# Loading Spark dataframes and Delta tables as Hugging Face datasets

This example notebook demonstrates how to create Hugging Face datasets from Spark dataframes and Delta tables.

## Initialize Spark session

In [None]:
import pyspark
from delta import *

builder = (
    pyspark.sql.SparkSession.builder.appName("huggingface-from-spark")
    .config("spark.sql.extensions", "io.delta.sql.DeltaSparkSessionExtension")
    .config(
        "spark.sql.catalog.spark_catalog",
        "org.apache.spark.sql.delta.catalog.DeltaCatalog",
    )
    .config("spark.executor.memory", "8g")
)

spark = configure_spark_with_delta_pip(builder).getOrCreate()

## Basic Usage
As demonstrated [here](databricks.com/blog/contributing-spark-loader-for-hugging-face-datasets) and [here](https://huggingface.co/docs/datasets/use_with_spark), creating a Hugging Face Dataset from a Spark dataframe or from a Delta table loaded into a DataFrame is very straightforward: 

In [None]:
# Create sample Spark DataFrame
df = spark.createDataFrame([(1, "Hello"), (2, "World")])
type(df)

All we need to do to load the Spark DataFrame to a Hugging Face Dataset is call the `Dataset.from_spark()` function.

In [None]:
from datasets import Dataset, DatasetDict

dataset = Dataset.from_spark(df)

## Delta Table example
Let's try something more substantial. We'll download the full MNIST dataset, convert it to a Delta table, and then load it as a Hugging Face dataset.

In [None]:
from torchvision import datasets
from pyspark.sql.types import (
    IntegerType,
    StructType,
    StructField,
    FloatType,
    BinaryType,
)
import numpy as np

train_set = datasets.MNIST(root="./data", train=True, download=True)
test_set = datasets.MNIST(root="./data", train=False, download=True)

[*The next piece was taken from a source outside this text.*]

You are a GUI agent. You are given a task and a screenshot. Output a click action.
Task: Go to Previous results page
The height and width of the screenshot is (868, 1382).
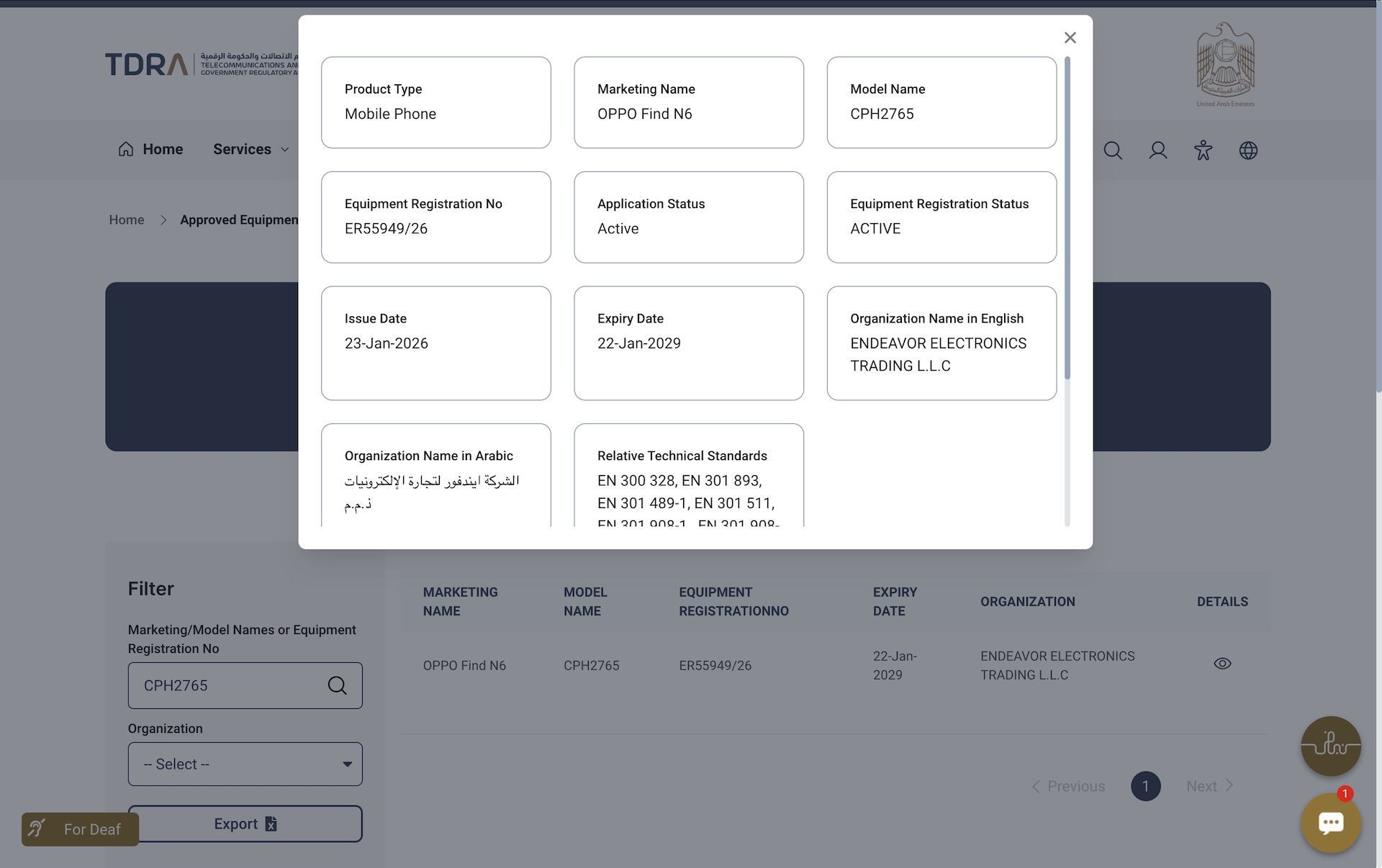1068,786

# Convert the data to a Spark DataFrame
schema = StructType(
    [
        StructField("id", IntegerType(), False),
        StructField("label", FloatType(), False),
        StructField(
            "features", BinaryType(), False
        ),  # Changed ArrayType(IntegerType()) to BinaryType()
    ]
)

# Convert images to numpy arrays and save as binary
train_data = [
    (i, float(y), bytearray(np.array(x))) for i, (x, y) in enumerate(train_set)
]
train_df = spark.createDataFrame(train_data, schema).repartition(50)

test_data = [
    (i, float(y), bytearray(np.array(x))) for i, (x, y) in enumerate(test_set)
]
test_df = spark.createDataFrame(test_data, schema).repartition(50)

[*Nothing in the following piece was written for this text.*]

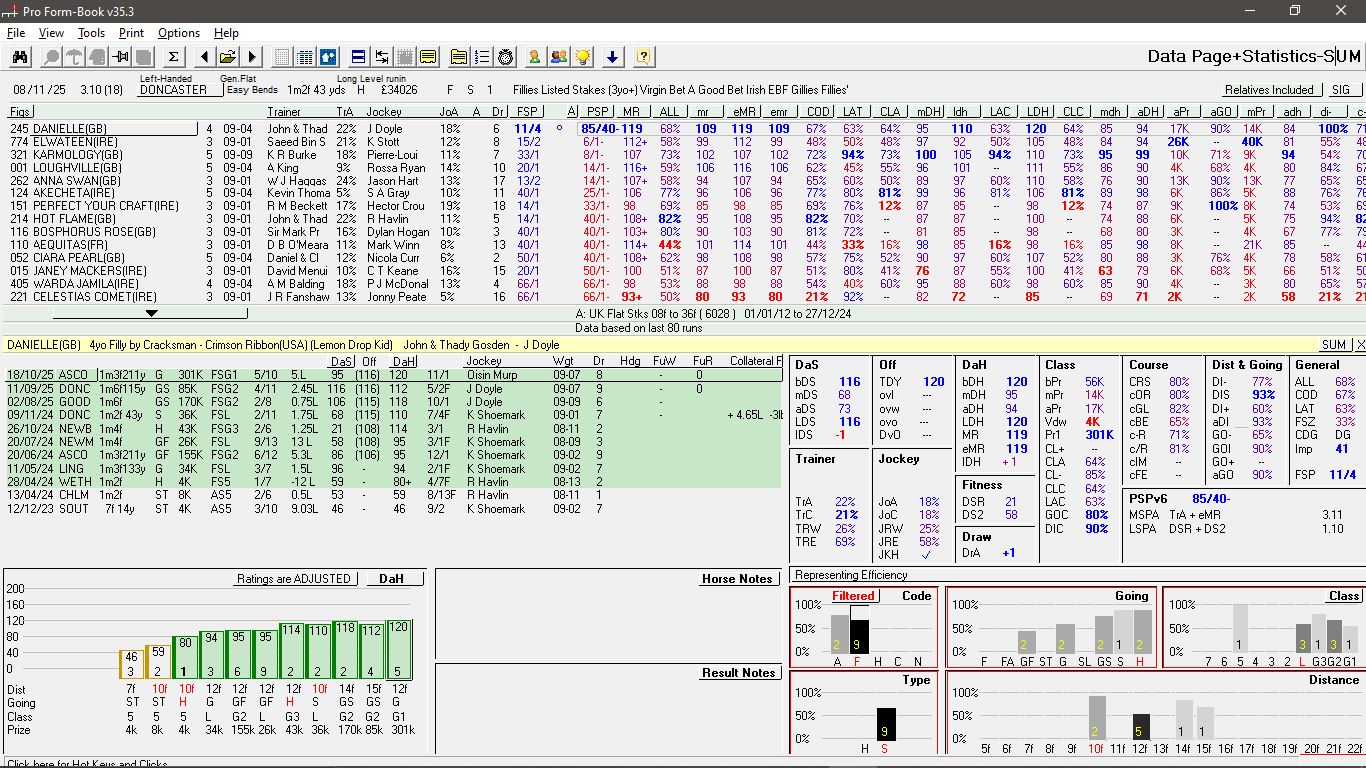Toggle the Relatives Included button
Viewport: 1366px width, 768px height.
1269,90
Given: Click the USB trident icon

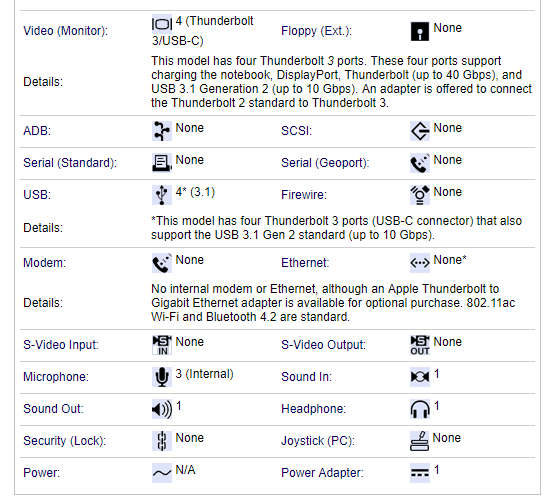Looking at the screenshot, I should pyautogui.click(x=162, y=195).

# Write the DataFrame to Delta Lake format
train_df.write.format("delta").mode("overwrite").option(
    "overwriteSchema", "true"
).save("./data/mnist_delta/train")
test_df.write.format("delta").mode("overwrite").option(
    "overwriteSchema", "true"
).save("./data/mnist_delta/test")

Now we'll load the Delta Tables as DataFrames and use them to create a Hugging Face dataset.

In [None]:
train_df = spark.read.format("delta").load("./data/mnist_delta/train")
test_df = spark.read.format("delta").load("./data/mnist_delta/test")

In [None]:
# Load the Delta tables as Spark DataFrames
train_df = spark.read.format("delta").load("./data/mnist_delta/train")
test_df = spark.read.format("delta").load("./data/mnist_delta/test")

# Create Hugging Face Datasets from the Spark DataFrames
train_dataset = Dataset.from_spark(train_df)
test_dataset = Dataset.from_spark(test_df)

# Concatenate the train and test datasets into a single dataset
huggingface_dataset = dataset_dict = DatasetDict(
    {
        "train": train_dataset,
        "test": test_dataset,
    }
)

Let's confirm we can reclaim our original data after this process.

In [None]:
import matplotlib.pyplot as plt

row = train_dataset[8]
# Extract the image data and label
image_data = row["features"]
label = row["label"]

# Convert the binary data back to a NumPy array and reshape it
image_array = np.frombuffer(image_data, dtype=np.uint8).reshape(28, 28)

# Plot the image
plt.imshow(image_array, cmap="gray")
plt.title(f"Label: {label}")
plt.show()